Data supplied
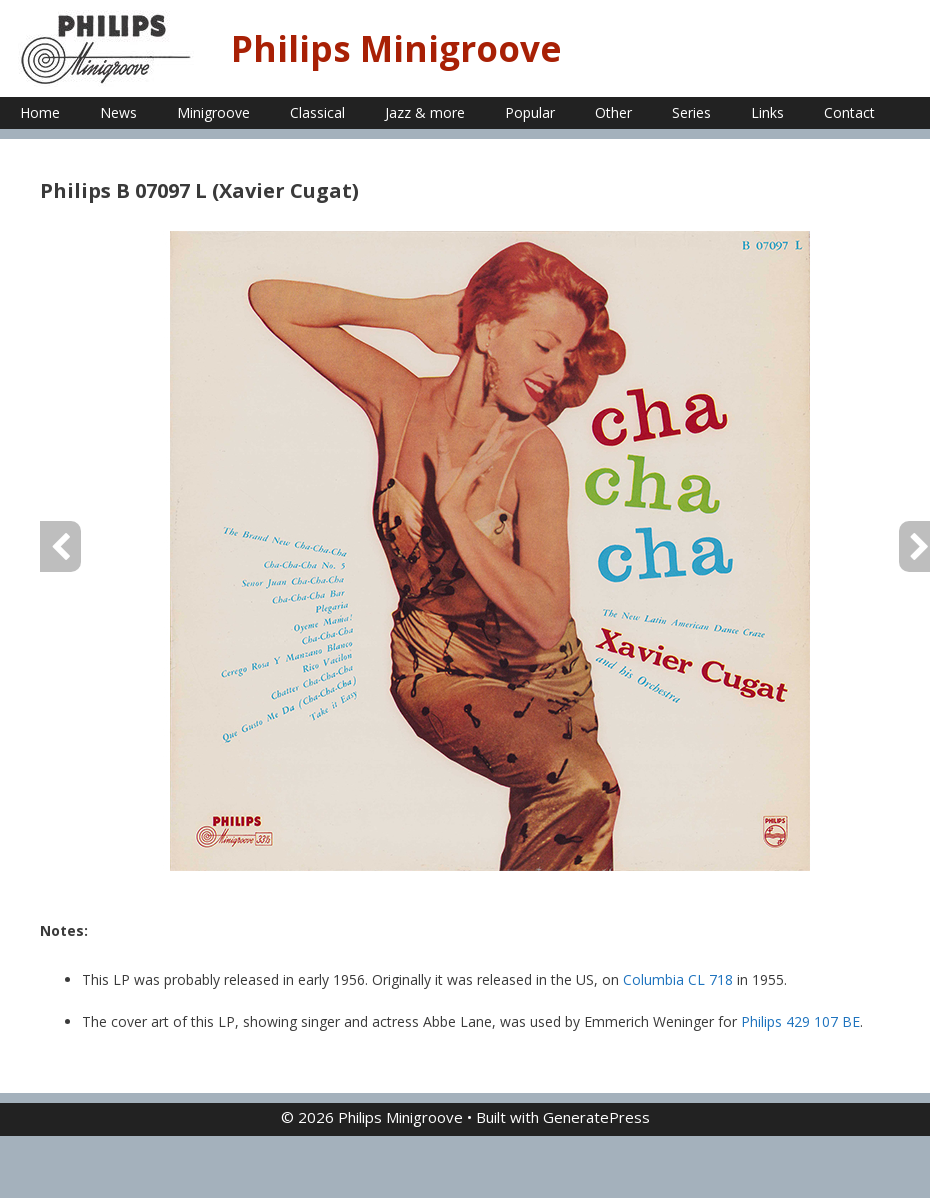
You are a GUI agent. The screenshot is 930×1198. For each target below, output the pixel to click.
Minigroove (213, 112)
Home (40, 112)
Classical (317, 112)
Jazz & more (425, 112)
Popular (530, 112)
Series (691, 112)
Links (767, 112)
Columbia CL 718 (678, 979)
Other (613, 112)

* * *

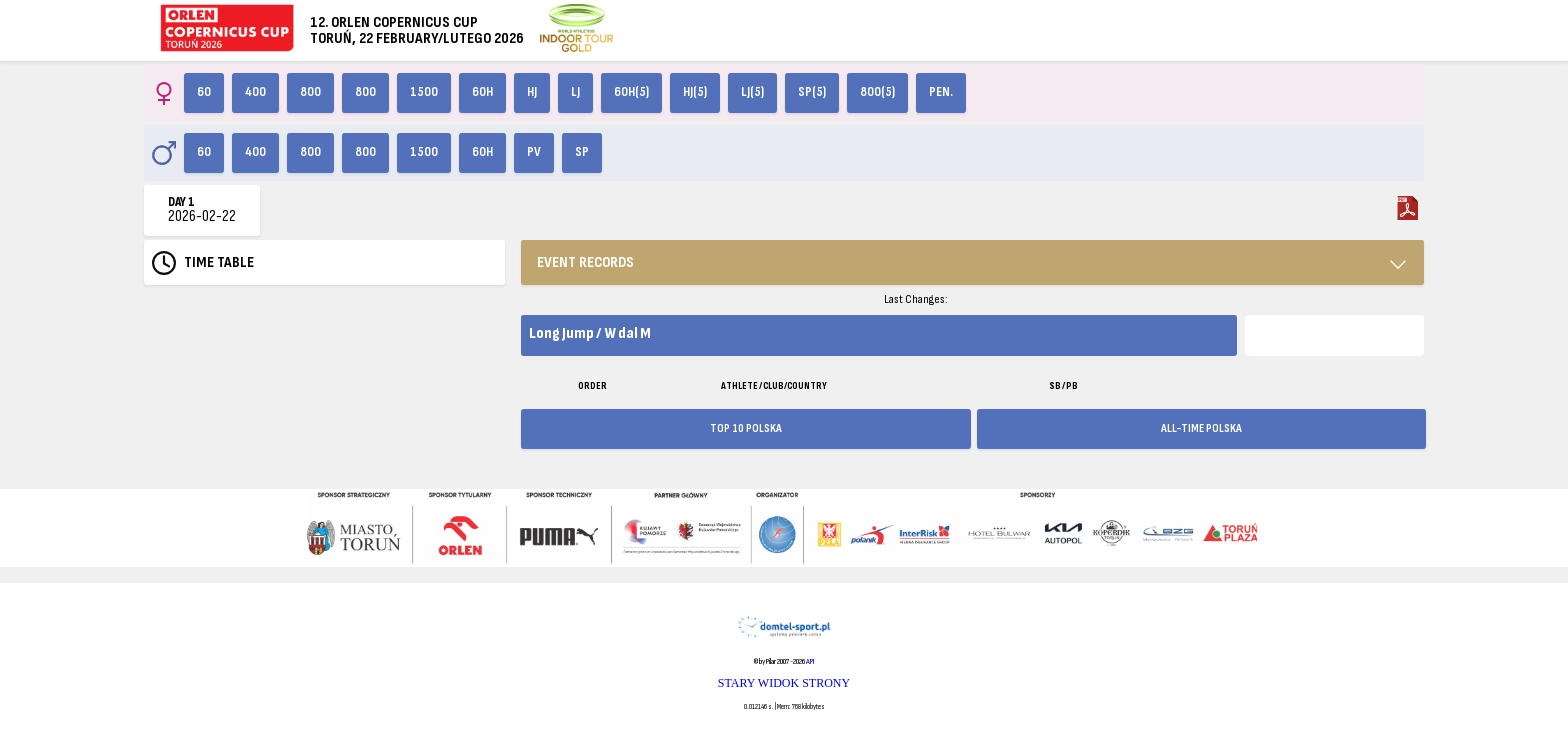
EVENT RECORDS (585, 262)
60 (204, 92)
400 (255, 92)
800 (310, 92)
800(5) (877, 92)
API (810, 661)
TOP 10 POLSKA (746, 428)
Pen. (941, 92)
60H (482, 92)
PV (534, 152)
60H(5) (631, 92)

Job
Convert the items from the line containing "You are a GUI" through the line containing "Columbia CL 718 (678, 979)", both included, into a two-column CSV with the columns "item" and "answer". Each row should hold one item's text and its answer, each in its own quoted field with line breaks replaced by spaces.

Answer in full
item,answer
"You are a GUI agent. The screenshot is 930×1198. For each target below, output the pixel to click. Minigroove","(213, 112)"
"Home","(40, 112)"
"Classical","(317, 112)"
"Jazz & more","(425, 112)"
"Popular","(530, 112)"
"Series","(691, 112)"
"Links","(767, 112)"
"Columbia CL 718","(678, 979)"